▶ **WORK TO BE COMPLETED**
Would you write out the whole listing below exactly as given?

_____

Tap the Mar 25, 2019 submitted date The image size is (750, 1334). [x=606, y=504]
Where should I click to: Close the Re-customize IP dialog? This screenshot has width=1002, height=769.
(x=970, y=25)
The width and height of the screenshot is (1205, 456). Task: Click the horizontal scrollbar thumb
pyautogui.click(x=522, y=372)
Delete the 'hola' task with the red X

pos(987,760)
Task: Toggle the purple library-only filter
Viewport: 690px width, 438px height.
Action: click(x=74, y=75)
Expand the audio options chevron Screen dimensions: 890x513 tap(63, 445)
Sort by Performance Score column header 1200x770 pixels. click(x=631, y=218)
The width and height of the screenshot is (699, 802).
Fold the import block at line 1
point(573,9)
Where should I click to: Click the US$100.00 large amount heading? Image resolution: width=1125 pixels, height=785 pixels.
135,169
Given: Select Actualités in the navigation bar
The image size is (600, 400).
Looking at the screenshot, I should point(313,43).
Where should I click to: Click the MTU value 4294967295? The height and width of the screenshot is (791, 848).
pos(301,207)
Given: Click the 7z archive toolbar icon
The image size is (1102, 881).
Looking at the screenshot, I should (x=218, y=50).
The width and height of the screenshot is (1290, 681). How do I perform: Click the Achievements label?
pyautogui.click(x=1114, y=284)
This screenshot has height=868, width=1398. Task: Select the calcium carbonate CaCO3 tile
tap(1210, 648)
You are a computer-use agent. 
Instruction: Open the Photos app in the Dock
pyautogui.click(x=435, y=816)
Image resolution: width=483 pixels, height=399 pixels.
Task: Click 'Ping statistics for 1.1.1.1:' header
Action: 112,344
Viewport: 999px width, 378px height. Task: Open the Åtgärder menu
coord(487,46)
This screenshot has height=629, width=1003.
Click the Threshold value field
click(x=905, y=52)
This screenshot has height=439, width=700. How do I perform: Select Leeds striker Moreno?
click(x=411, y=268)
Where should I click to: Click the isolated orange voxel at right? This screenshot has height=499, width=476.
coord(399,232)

_____

▶ **ANSWER TO THIS TASK**
Tap the Mar 25, 2019 submitted date The image size is (750, 1334). [x=606, y=504]
Where should I click to: Close the Re-customize IP dialog? This screenshot has width=1002, height=769.
(x=970, y=25)
The width and height of the screenshot is (1205, 456). Task: Click the horizontal scrollbar thumb
pyautogui.click(x=522, y=372)
Delete the 'hola' task with the red X

pos(987,760)
Task: Toggle the purple library-only filter
Viewport: 690px width, 438px height.
Action: click(x=74, y=75)
Expand the audio options chevron Screen dimensions: 890x513 tap(63, 445)
Sort by Performance Score column header 1200x770 pixels. click(x=631, y=218)
The width and height of the screenshot is (699, 802).
Fold the import block at line 1
point(573,9)
Where should I click to: Click the US$100.00 large amount heading? Image resolution: width=1125 pixels, height=785 pixels.
135,169
Given: Select Actualités in the navigation bar
The image size is (600, 400).
Looking at the screenshot, I should point(313,43).
Where should I click to: Click the MTU value 4294967295? The height and width of the screenshot is (791, 848).
pos(301,207)
Given: Click the 7z archive toolbar icon
The image size is (1102, 881).
Looking at the screenshot, I should (x=218, y=50).
The width and height of the screenshot is (1290, 681). How do I perform: Click the Achievements label?
pyautogui.click(x=1114, y=284)
This screenshot has height=868, width=1398. Task: Select the calcium carbonate CaCO3 tile
tap(1210, 648)
You are a computer-use agent. 
Instruction: Open the Photos app in the Dock
pyautogui.click(x=435, y=816)
Image resolution: width=483 pixels, height=399 pixels.
Task: Click 'Ping statistics for 1.1.1.1:' header
Action: 112,344
Viewport: 999px width, 378px height. Task: Open the Åtgärder menu
coord(487,46)
This screenshot has height=629, width=1003.
Click the Threshold value field
click(x=905, y=52)
This screenshot has height=439, width=700. How do I perform: Select Leeds striker Moreno?
click(x=411, y=268)
Where should I click to: Click the isolated orange voxel at right? This screenshot has height=499, width=476.
coord(399,232)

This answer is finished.